In regard to their alleged royal and Irish birth, James Henthorn Todd states that "we cannot place much reliance on the statement that they were the children of a king of Scotia. Their names are not Irish." In the 12th century, Abbot Rupert of Duitz (Rupertus Tuitiensis), author of the Acts of the saint, was of the opinion that Eliphius and his siblings were natives of Toul.

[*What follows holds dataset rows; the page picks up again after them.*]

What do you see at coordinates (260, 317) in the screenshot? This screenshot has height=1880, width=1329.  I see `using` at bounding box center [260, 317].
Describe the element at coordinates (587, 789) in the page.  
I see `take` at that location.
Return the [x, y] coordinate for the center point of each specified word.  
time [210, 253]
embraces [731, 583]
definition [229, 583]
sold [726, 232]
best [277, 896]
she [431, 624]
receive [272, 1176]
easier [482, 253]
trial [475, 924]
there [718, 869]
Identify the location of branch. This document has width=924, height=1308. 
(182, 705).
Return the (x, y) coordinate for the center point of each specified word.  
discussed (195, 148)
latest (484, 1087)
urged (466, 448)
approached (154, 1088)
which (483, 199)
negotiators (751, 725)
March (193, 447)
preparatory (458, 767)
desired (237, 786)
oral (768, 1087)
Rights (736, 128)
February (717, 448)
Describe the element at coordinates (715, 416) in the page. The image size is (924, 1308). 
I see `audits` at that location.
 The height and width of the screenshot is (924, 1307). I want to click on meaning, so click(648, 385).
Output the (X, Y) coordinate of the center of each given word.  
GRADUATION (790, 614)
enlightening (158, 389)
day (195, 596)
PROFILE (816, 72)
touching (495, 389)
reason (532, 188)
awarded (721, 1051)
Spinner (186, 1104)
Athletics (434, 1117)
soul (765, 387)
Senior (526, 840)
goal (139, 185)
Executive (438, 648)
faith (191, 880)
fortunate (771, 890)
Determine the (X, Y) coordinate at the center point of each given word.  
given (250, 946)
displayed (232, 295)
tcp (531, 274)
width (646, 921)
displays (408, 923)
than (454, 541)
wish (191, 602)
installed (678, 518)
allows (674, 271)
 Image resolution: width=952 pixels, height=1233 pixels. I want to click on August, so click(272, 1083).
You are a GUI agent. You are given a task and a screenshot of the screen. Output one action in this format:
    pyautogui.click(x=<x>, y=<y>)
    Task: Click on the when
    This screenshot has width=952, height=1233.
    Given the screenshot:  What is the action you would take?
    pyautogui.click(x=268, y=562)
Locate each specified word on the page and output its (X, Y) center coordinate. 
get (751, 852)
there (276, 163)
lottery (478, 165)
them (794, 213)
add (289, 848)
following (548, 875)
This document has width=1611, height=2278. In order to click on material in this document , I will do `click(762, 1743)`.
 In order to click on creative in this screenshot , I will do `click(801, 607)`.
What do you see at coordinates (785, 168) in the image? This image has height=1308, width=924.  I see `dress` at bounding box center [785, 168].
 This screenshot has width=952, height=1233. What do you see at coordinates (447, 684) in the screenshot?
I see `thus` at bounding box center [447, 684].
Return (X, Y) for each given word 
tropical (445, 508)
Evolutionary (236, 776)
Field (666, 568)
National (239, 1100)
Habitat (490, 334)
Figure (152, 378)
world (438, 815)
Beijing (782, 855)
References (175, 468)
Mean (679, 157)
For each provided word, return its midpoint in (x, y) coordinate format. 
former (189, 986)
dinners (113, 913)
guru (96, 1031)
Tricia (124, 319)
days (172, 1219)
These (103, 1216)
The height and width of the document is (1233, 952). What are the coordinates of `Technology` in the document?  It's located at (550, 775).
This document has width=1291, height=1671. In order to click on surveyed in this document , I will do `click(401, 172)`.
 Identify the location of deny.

In his History of Lorraine, Antoine Augustin Calmet does not mention Scotia (which can refer to Ireland or Scotland) and states that according to some scholars, Eliphius could be a native of Soulosse-sous-Saint-Élophe or Gran; as well as the princely son of a man named Baccius.

== Veneration ==
All of the siblings, except Menna, were beheaded at or near Toul, at the order of Julian the Apostate. They were buried at Mount Eliph. The Lorsch Codex mentions the donation of the relics of St. Eliphius to the Great St. Martin Church, Cologne and was the second named patron of the church. These relics were later translated to Toul.